= What the task asks =
The response should consist of the data reproduced word for word.

= Information supplied =
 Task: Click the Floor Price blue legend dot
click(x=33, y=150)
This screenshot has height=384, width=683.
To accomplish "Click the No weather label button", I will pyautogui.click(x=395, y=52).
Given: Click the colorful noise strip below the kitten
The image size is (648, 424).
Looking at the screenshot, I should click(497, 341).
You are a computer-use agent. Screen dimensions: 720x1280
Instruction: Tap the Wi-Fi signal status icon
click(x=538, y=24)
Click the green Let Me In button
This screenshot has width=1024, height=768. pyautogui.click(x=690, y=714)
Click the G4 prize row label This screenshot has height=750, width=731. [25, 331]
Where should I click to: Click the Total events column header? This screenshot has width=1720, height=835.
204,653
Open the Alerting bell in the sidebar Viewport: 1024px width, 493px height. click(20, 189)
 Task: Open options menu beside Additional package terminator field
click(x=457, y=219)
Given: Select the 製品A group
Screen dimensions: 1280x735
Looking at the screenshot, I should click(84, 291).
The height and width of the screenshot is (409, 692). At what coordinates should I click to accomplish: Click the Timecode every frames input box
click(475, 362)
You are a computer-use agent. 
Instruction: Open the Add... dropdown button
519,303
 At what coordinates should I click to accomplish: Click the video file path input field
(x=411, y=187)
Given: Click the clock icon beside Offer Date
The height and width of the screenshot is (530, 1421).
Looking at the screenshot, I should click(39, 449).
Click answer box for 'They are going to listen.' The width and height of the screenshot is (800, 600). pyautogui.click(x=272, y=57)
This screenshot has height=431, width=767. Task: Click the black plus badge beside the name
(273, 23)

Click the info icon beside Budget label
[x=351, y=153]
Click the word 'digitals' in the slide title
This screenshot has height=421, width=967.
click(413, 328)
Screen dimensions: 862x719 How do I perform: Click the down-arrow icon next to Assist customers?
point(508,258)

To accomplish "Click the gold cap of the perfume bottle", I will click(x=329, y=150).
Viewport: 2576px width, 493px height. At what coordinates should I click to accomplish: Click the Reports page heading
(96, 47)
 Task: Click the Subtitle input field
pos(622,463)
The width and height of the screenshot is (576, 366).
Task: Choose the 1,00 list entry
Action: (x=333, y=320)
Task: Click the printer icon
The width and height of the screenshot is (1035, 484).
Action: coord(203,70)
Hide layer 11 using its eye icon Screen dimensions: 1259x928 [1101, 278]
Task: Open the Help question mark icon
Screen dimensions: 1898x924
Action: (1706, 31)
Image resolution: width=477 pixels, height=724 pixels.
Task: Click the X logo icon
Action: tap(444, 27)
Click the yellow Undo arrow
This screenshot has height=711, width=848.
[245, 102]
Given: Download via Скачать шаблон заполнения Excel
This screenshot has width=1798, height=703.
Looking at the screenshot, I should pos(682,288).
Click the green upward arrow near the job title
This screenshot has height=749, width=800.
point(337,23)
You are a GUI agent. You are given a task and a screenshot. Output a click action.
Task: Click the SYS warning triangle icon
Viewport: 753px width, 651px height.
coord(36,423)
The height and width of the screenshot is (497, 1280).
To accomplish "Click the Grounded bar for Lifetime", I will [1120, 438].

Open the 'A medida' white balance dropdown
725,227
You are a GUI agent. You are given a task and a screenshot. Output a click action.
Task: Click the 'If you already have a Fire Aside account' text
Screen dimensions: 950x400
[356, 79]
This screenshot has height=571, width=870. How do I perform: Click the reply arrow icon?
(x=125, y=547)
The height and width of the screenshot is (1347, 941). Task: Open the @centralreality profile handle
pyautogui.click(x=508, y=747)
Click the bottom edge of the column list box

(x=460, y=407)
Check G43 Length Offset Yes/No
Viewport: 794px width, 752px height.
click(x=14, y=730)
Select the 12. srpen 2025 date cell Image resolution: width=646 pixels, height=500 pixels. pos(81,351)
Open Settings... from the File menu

= Answer =
 Task: Click the Floor Price blue legend dot
click(x=33, y=150)
This screenshot has height=384, width=683.
To accomplish "Click the No weather label button", I will pyautogui.click(x=395, y=52).
Given: Click the colorful noise strip below the kitten
The image size is (648, 424).
Looking at the screenshot, I should click(497, 341).
You are a computer-use agent. Screen dimensions: 720x1280
Instruction: Tap the Wi-Fi signal status icon
click(x=538, y=24)
Click the green Let Me In button
This screenshot has width=1024, height=768. pyautogui.click(x=690, y=714)
Click the G4 prize row label This screenshot has height=750, width=731. [25, 331]
Where should I click to: Click the Total events column header? This screenshot has width=1720, height=835.
204,653
Open the Alerting bell in the sidebar Viewport: 1024px width, 493px height. click(20, 189)
 Task: Open options menu beside Additional package terminator field
click(x=457, y=219)
Given: Select the 製品A group
Screen dimensions: 1280x735
Looking at the screenshot, I should click(84, 291).
The height and width of the screenshot is (409, 692). At what coordinates should I click to accomplish: Click the Timecode every frames input box
click(475, 362)
You are a computer-use agent. 
Instruction: Open the Add... dropdown button
519,303
 At what coordinates should I click to accomplish: Click the video file path input field
(x=411, y=187)
Given: Click the clock icon beside Offer Date
The height and width of the screenshot is (530, 1421).
Looking at the screenshot, I should click(39, 449).
Click answer box for 'They are going to listen.' The width and height of the screenshot is (800, 600). pyautogui.click(x=272, y=57)
This screenshot has height=431, width=767. Task: Click the black plus badge beside the name
(273, 23)

Click the info icon beside Budget label
[x=351, y=153]
Click the word 'digitals' in the slide title
This screenshot has height=421, width=967.
click(413, 328)
Screen dimensions: 862x719 How do I perform: Click the down-arrow icon next to Assist customers?
point(508,258)

To accomplish "Click the gold cap of the perfume bottle", I will click(x=329, y=150).
Viewport: 2576px width, 493px height. At what coordinates should I click to accomplish: Click the Reports page heading
(96, 47)
 Task: Click the Subtitle input field
pos(622,463)
The width and height of the screenshot is (576, 366).
Task: Choose the 1,00 list entry
Action: (x=333, y=320)
Task: Click the printer icon
The width and height of the screenshot is (1035, 484).
Action: coord(203,70)
Hide layer 11 using its eye icon Screen dimensions: 1259x928 [1101, 278]
Task: Open the Help question mark icon
Screen dimensions: 1898x924
Action: (1706, 31)
Image resolution: width=477 pixels, height=724 pixels.
Task: Click the X logo icon
Action: tap(444, 27)
Click the yellow Undo arrow
This screenshot has height=711, width=848.
[245, 102]
Given: Download via Скачать шаблон заполнения Excel
This screenshot has width=1798, height=703.
Looking at the screenshot, I should pos(682,288).
Click the green upward arrow near the job title
This screenshot has height=749, width=800.
point(337,23)
You are a GUI agent. You are given a task and a screenshot. Output a click action.
Task: Click the SYS warning triangle icon
Viewport: 753px width, 651px height.
coord(36,423)
The height and width of the screenshot is (497, 1280).
To accomplish "Click the Grounded bar for Lifetime", I will [1120, 438].

Open the 'A medida' white balance dropdown
725,227
You are a GUI agent. You are given a task and a screenshot. Output a click action.
Task: Click the 'If you already have a Fire Aside account' text
Screen dimensions: 950x400
[356, 79]
This screenshot has height=571, width=870. How do I perform: Click the reply arrow icon?
(x=125, y=547)
The height and width of the screenshot is (1347, 941). Task: Open the @centralreality profile handle
pyautogui.click(x=508, y=747)
Click the bottom edge of the column list box

(x=460, y=407)
Check G43 Length Offset Yes/No
Viewport: 794px width, 752px height.
click(x=14, y=730)
Select the 12. srpen 2025 date cell Image resolution: width=646 pixels, height=500 pixels. pos(81,351)
Open Settings... from the File menu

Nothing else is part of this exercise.